Image: Verizon installer Pat Esposito
Mark Lennihan / AP
Verizon installer Pat Esposito connects wires to a fiber optic signal box on the side of a home in North Bellmore, N.Y.

In practical terms, that means better image quality, because the digital TV channels don't need to be degraded to save bandwidth.

"If you're watching a program, you see the faces elongate, smear out" on digital cable, says Alex Fazi, who as owner of a videography studio in nearby Wantagh has a keen eye for video quality. He said he'll sign up for fiber TV as soon as it's available in his area.

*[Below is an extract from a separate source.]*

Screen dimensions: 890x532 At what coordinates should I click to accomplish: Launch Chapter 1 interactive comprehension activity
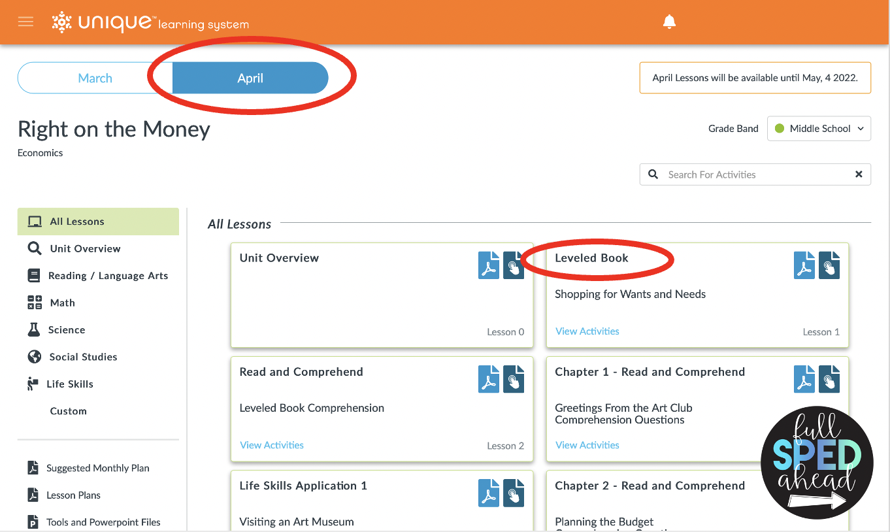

In a similar way, fiber provides almost limitless Internet connection speeds. With current technology, Verizon could provide download speeds of 644 megabits per second, a bigger step up from DSL at 1.5 mbps than DSL is a step up from dial-up.

But for now, the maximum speed Verizon sells is 30 mbps for small businesses, or 20 mbps for homes.

"Right now there are not a lot of applications online that demand 100 megabits," Lacouture said. That's true, but probably in large part due to the lack of home connections at that speed — a chicken and egg situation.

Speeds may be going up soon, though: Verizon already raised them once (from 5 mbps to 10 mbps at the lowest tier) in New York, New Jersey and Connecticut — the three states where it competes with Cablevision, a technologically sophisticated company that provides downloads at up to 30 mbps.

Apart from capacity, fiber has the advantage of being immune to interference and crosstalk, and nearly immune to rain, which can cause problems on the phone network.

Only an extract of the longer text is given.